A suggestive signal came from frequent exposure to drugs linked to nicotine addiction. Nicotine is the chemical in tobacco that keeps smokers from quitting. This exposure was evenly split between users of nicotine and varenicline, a therapy to help people quit smoking. Of these two drugs, only regular exposure to varenicline was associated with a lower risk of Parkinson’s.

Insulin aspart, a short-acting lab-made version of human insulin, was the most represented substance among insulin and related therapies, with only sporadic use as a signal.

Among adrenergic, adrenaline-related drugs, frequent exposure to the lung disease bronchodilator formoterol, together with the anti-inflammatory corticosteroid budesonide, generated a signal.

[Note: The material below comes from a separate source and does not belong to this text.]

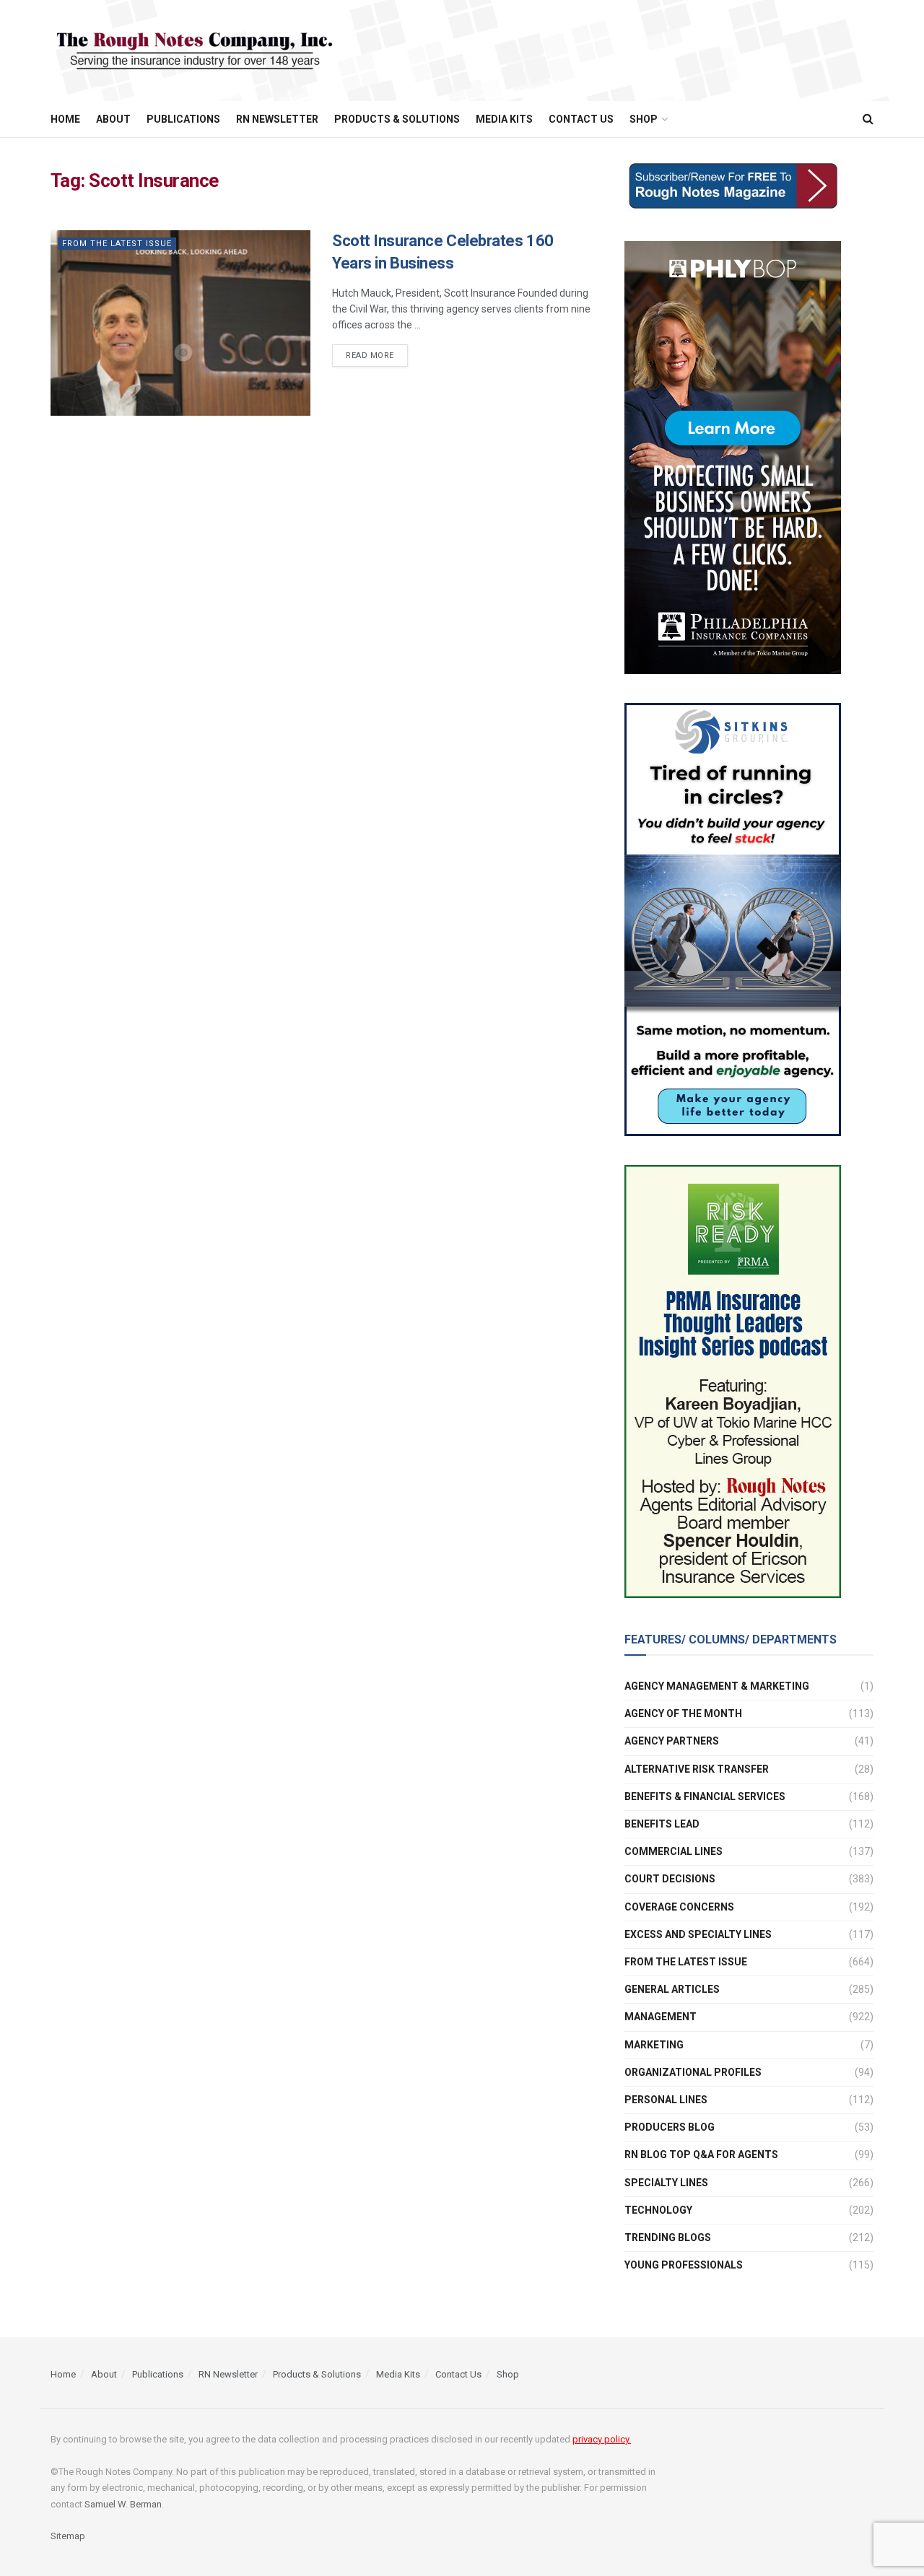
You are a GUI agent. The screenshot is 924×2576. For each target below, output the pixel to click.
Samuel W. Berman (123, 2504)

This signal matched those already exposed to the immunosuppressive mycophenolic acid.

Subgroups of soft paraffins and fatty products and direct-acting muscle relaxants were also identified via machine learning, but no signals were detected for specific drugs within these classes.

Following these tests, the team refined the analysis using a more precise definition of Parkinson’s disease. Here, 29,873 patients with Parkinson’s disease and 176,395 controls were evaluated. Overall, these analyzes yielded results consistent with those of the group as a whole.

All signals identified in the primary analysis were also generated using the refined group, with the exception of insulin and related therapies. The signal for single sulfonamide diuretics, especially furosemide, was stronger compared to the primary analysis.

Two signals were regenerated for the two main treatments for nicotine dependence (nicotine and varenicline), alongside any exposure to the bromodilator tiotropium bromide and direct-acting muscle relaxants.

New signals not found in the primary analysis were identified, including medical moisturizers called emollients used to treat skin conditions, as well as anti-inflammatory drugs and non-steroids for topical use. Anticholinergics, or substances that block the action of the nerve cell signaling molecule called acetylcholine, and mucolytics – used to clear mucus from the airways – also generate a signal.

“The search for new [Parkinson’s disease] drug repositioning therapies have attracted attention given the current lack of fully satisfactory treatment options,” the researchers wrote. “We have reviewed… a large number of drugs and identified single sulfonamide diuretics as a chemical subgroup of drugs potentially inversely associated with [Parkinson’s disease] risk.”

“Our results lead to new hypotheses that deserve to be replicated and could lead to the development of new therapeutic or preventive strategies in [Parkinson’s disease]“, added the researchers.